The measurement data acquisition unit 201 acquires the measurement data set. The input unit 202 receives various inputs to the computer 100. The output unit 203 outputs data managed by the computer 100 and data processed by the computer 100.

The storage unit 204 manages various types of data. The storage unit 204 according to Embodiment 1 manages a measurement data database that stores the measurement data set, a model database that stores a machine learning model, and a setting information database that stores analysis setting information. Each of the databases is stored in the storage device 111.

The machine learning model is, for example, a Transformer. The machine learning model receives, as an input, a feature value of a region (occupied region) generated by dividing an observation space using intensities of two or more types of signals as parameters, based on a distribution feature of the measurement data in the observation space, and outputs a probability of a class to which each coordinate in the observation space belongs.

By generating in advance a model for performing class classification of coordinates in the observation space based on the feature value of the occupied region, it is possible to set a gate with high accuracy and at high speed.

Since the number of the occupied regions is not unique, the machine learning model is assumed to be a model capable of receiving a sufficient number of inputs.

The machine learning model may receive, as an input, a new feature value calculated using the feature value of the occupied region, for example, a similarity in area or shape between the occupied regions.

The information processing unit 200 performs analysis using the measurement data set. The information processing unit 200 includes a control unit 210, a preprocessing unit 211, a region division unit 212, a gate candidate generation unit 213, a gate setting unit 214, and an analysis unit 215.

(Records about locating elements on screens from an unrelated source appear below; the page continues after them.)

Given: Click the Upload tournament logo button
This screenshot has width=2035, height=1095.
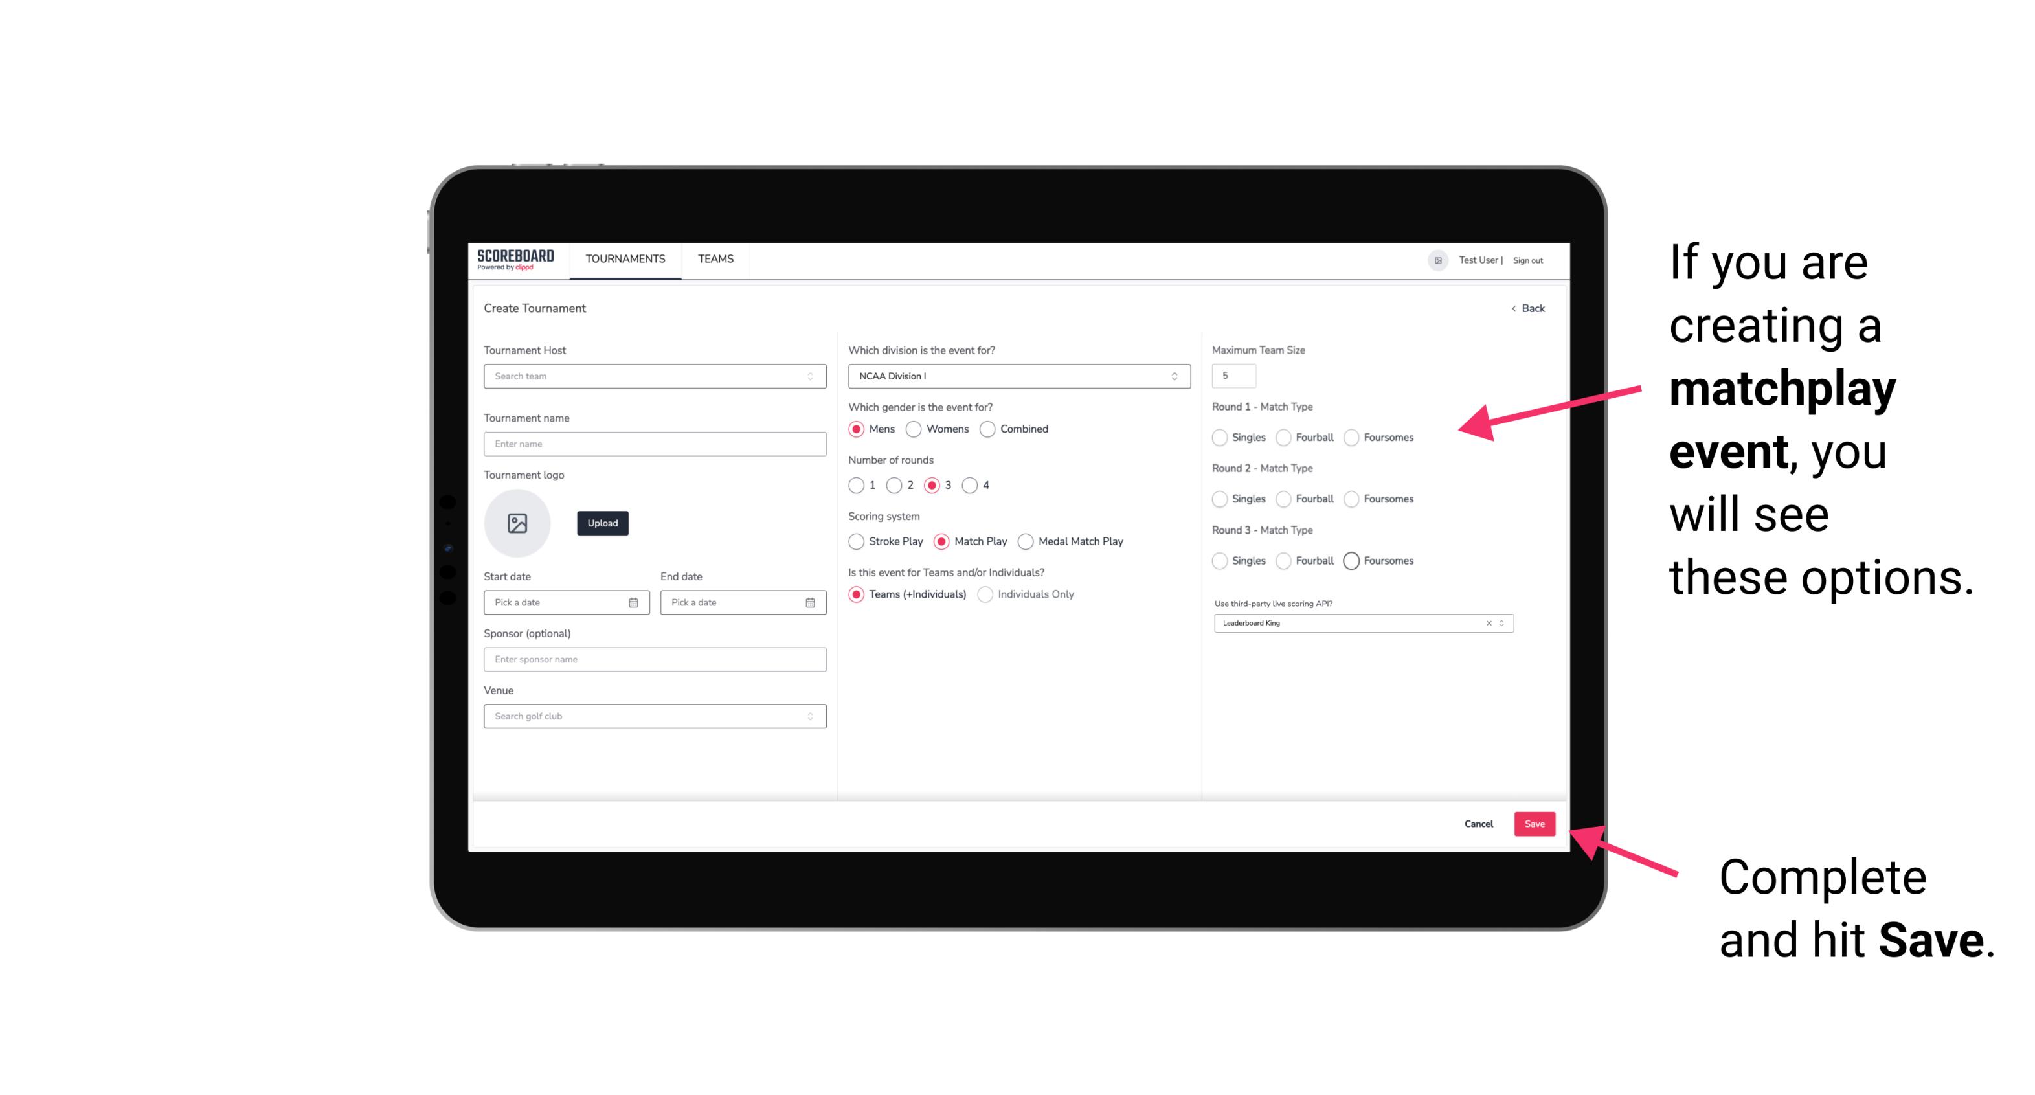Looking at the screenshot, I should point(602,523).
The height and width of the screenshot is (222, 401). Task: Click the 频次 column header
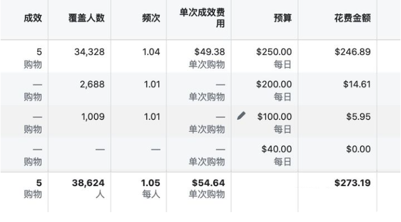pos(151,18)
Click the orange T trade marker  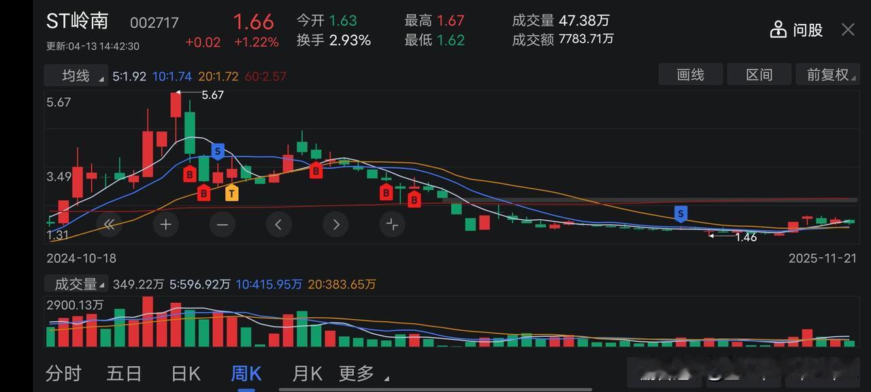pyautogui.click(x=231, y=193)
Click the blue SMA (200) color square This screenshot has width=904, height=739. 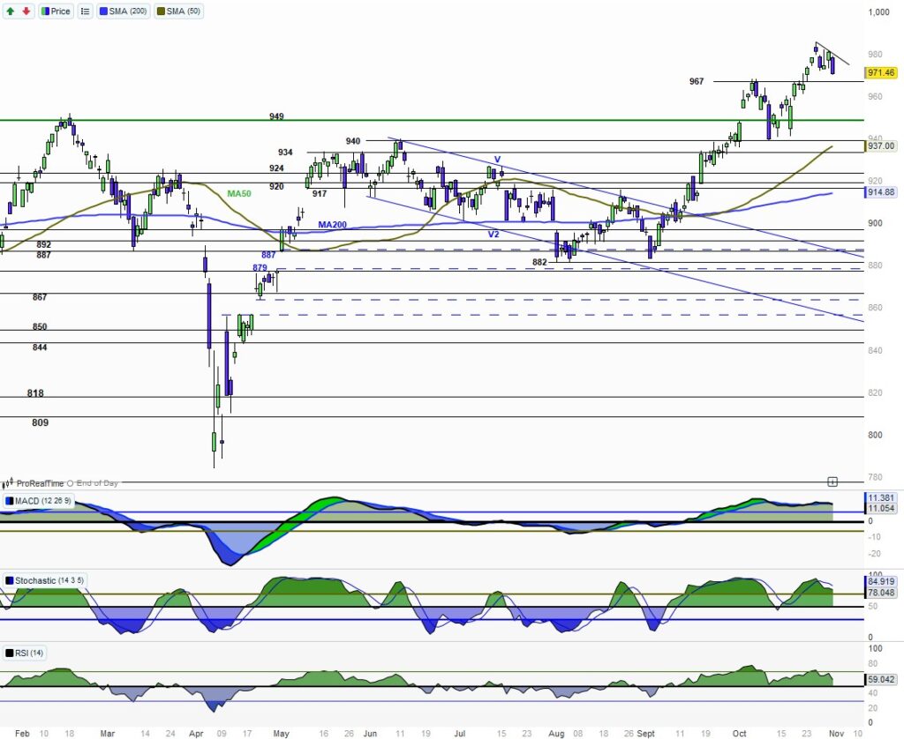coord(103,11)
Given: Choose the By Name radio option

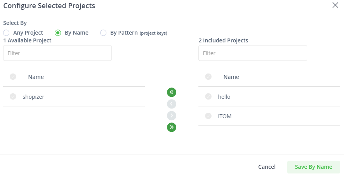Looking at the screenshot, I should point(58,33).
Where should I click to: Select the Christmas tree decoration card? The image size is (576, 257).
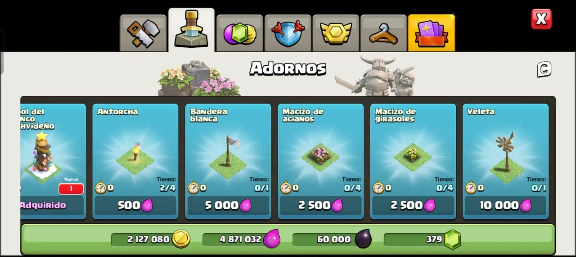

The control unit 210 inputs various types of information to other functional units. The preprocessing unit 211 executes preprocessing on the measurement data. For example, data shaping, rounding of data values, and the like are executed as the preprocessing.

The region division unit 212 generates a scatter diagram (dot plot) by plotting the measurement data in the observation space using intensities of signals of two or more types of light as parameters. The region division unit 212 divides the observation space into a plurality of occupied regions based on the distribution of the measurement data in the observation space.

The gate candidate generation unit 213 inputs the feature value of each occupied region in the observation space to the machine learning model, and acquires a probability of a class to which each coordinate in the observation space belongs. The gate candidate generation unit 213 generates a gate candidate for each class based on the probability that the coordinate belongs to the class. The gate setting unit 214 sets a gate based on the gate candidate.

The analysis unit 215 executes analysis processing such as classification and counting of the measurement data based on the set gate.

In the present specification, an observation space using intensities of signals of two types of light as parameters will be described as an example.

FIGS. 3A and 3B are diagrams illustrating examples of the measurement data database according to Embodiment 1.

The measurement data database stores a table 300 and a table 310.

The table 300 illustrated in FIG. 3A is a table for managing specimens. The table 310 illustrated in FIG. 3B is a table for managing the measurement data of a specimen. One table 310 corresponds to one measurement data set. In the table 310, an identification ID of the specimen is assigned.

The table 300 stores entries including an ID 301, a patient 302, a patient characteristic 303, a disease 304, and a specimen type 305.

The ID 301 is a field for storing the identification ID of the specimen. The patient 302 is a field for storing a name or the like for identifying the patient. The patient characteristic 303 is a group of fields for storing attributes representing characteristics of an individual patient, such as age and gender. The disease 304 is a field for storing a name or the like for identifying the disease. The specimen type 305 is a field for storing a type of the specimen. The specimen type 305 stores, for example, blood and bone marrow fluid.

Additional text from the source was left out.